Today, the Supreme Court requested the views of the Solicitor General in its consideration of American Axle's certiorari petition, which asks the Court to reverse the Federal Circuit's decision in American Axle & Mfg. v. Neapco Holdings LLC. That decision is noteworthy on several grounds. It is an application of the Federal Circuit's fractured jurisprudence on subject matter eligibility under 35 U.S.C. § 101 to a traditionally patent-eligible subject matter -- a method of producing shaft assemblies in a driveline system for trucks having reduced vibration during use. The case was the occasion for the full Court to illustrate the deep divisions among the Judges, with half of them voting to rehear the case en banc and the other half refusing to do so. Moreover, the decision not to grant rehearing en banc was accompanied by several opinions from various combinations of the Judges concurring or dissenting from the decision. And those opinions (as well as Judge Moore's dissent from the panel opinion) contained sharp rhetoric regarding not only the panel decision but the pattern and scope of the Court's attempts to consistently and coherently explicate the broad principles enunciated by the Supreme Court in Mayo Collaborative Services v. Prometheus Laboratories and Alice Corp. v. CLS Bank International (which, to be fair, may itself have been a Herculean task).

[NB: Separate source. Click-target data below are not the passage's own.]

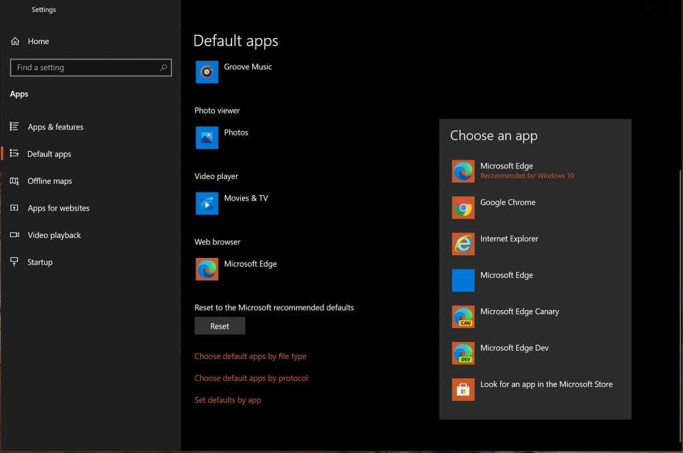683x453 pixels.
Task: Click the Microsoft Edge web browser icon
Action: [207, 269]
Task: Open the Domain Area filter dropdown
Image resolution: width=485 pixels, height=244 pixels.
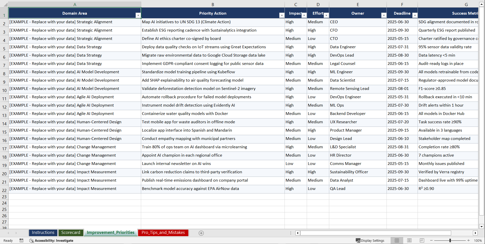Action: click(x=138, y=15)
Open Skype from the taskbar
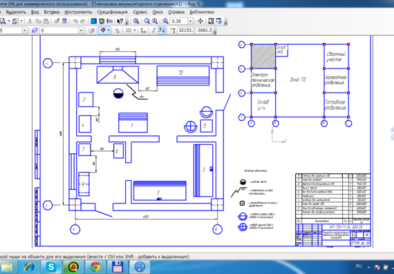The height and width of the screenshot is (274, 394). click(x=51, y=267)
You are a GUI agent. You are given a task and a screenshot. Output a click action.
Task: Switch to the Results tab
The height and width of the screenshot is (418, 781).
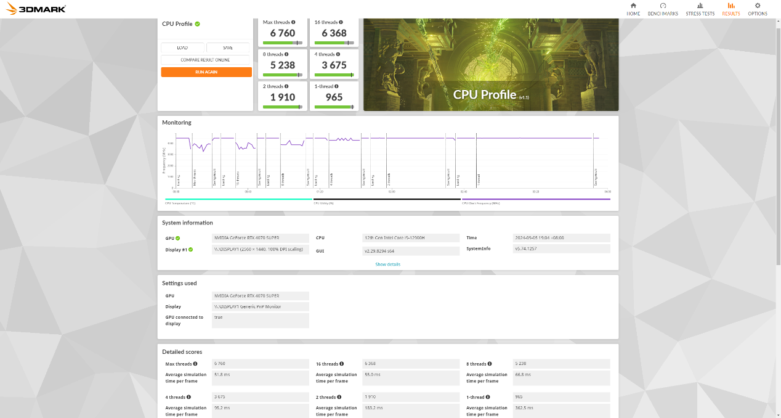point(731,9)
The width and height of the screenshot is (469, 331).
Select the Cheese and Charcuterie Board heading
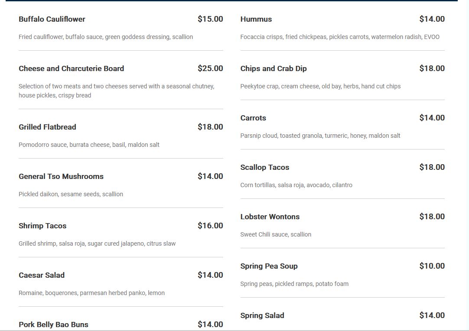pos(71,68)
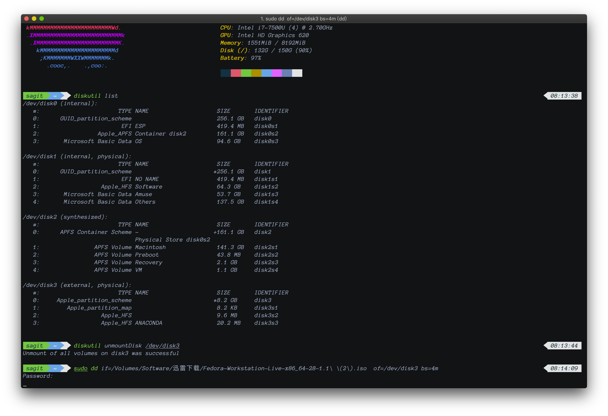Click the dark blue color swatch
This screenshot has width=608, height=416.
(x=225, y=73)
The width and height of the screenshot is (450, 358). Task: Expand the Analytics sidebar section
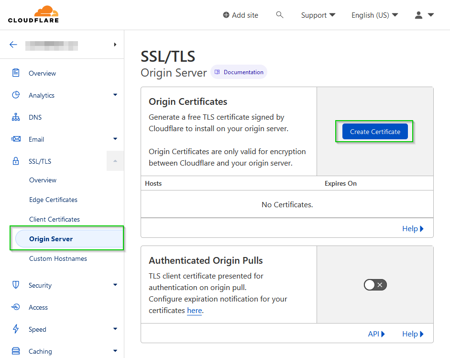115,95
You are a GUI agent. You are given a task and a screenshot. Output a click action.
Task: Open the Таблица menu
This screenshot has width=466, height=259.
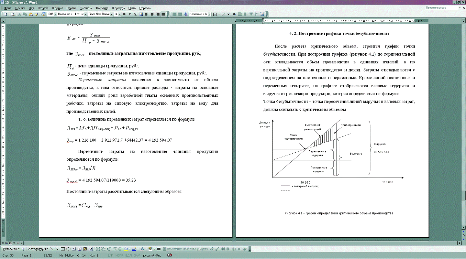(86, 8)
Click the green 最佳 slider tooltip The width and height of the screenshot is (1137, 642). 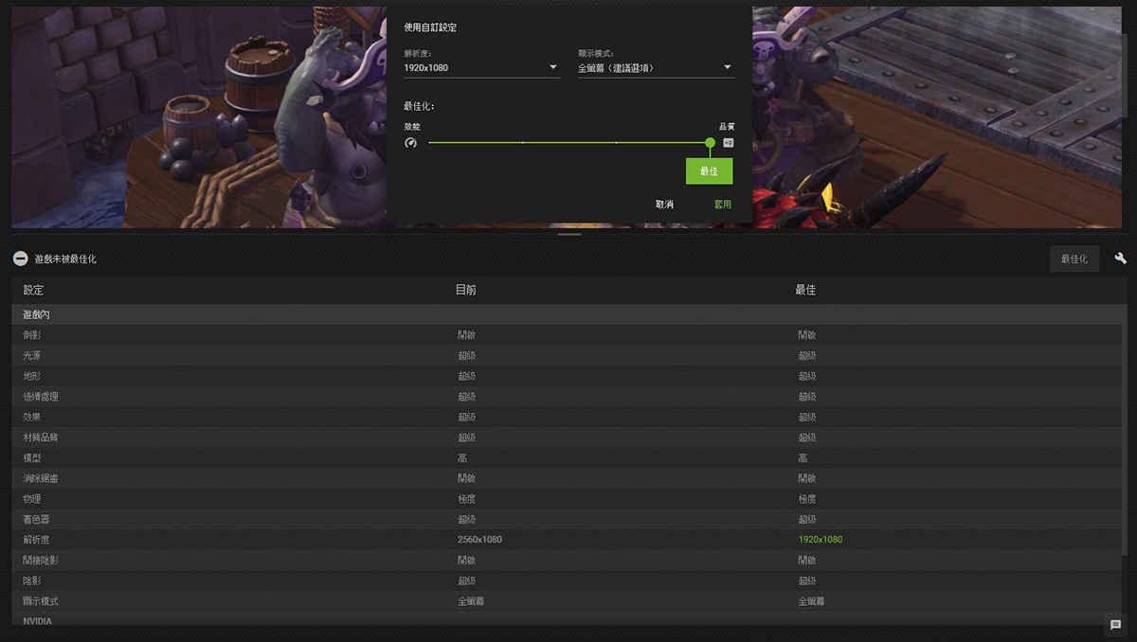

It is foolhardy to speculate on why the Court asked these views, except noting that a sufficient number of the Justices felt it would be beneficial to their deliberations (regarding whether to grant certiorari) to hear what the Government has to say, in view of the Executive's role in granting patents. However, it is evidence that there are several consequences of this decision that should be borne in mind.
The most immediate consequence is that it gives the Biden administration a chance to provide the Court (and the rest of us) with insights into how the administration views patent law in general and eligibility in particular. This is an aspect that may very well be clearer depending on the administration's choice for U.S. Patent and Trademark Office Director, and how that individual responds to questions during confirmation hearing on these topics.
The time it takes to receive the SG's views (which can be a few to several months) will delay the Court's decision whether to grant certiorari until the October Term. This may result in the certiorari decision (and if granted the Court's decision on the merits) being decided by a differently constituted Court, should for example Justice Breyer decide (as has been suggested) to retire. A Justice Breyer retirement could be significant on this issue because he wrote the Mayo opinion (and before that a dissenting opinion on dismissal of certiorari in LabCorp v. Metabolite) and thus bears some responsibility for shaping the precedent the Federal Circuit (and district courts as well as the Office) have had such difficulty in consistently applying.
With regard to the certiorari decision itself, regardless of how the SG comes down on the question, if the Court does not grant it could indicate a continued unwillingness to address patent eligibility. If the Court does hear arguments on the merits, of course, at a minimum the Justices could provide clarity regarding the "super-enablement" requirement that at least one Federal Circuit judge believes the panel majority has injected into the eligibility question, and more broadly the Court could provide more clarity on the eligibility issue in reassessing (or at least restating more clearly) the metes and bounds of what is patent-eligible subject matter.
On the other hand, it is possible (although hopefully unlikely) that the Court could further muddy the issue, making eligibility even less predictable, more confusing, and less clear. While in the short term this would be unfortunate, it may raise the possibility that Congress would be able to enact meaningful reform of Section 101 -- something that certain legislators have been threatening for the last two years.
As has been the case for the past decade, a period during which the Court has denied certiorari on this issue more than fifty times, all we can do it wait.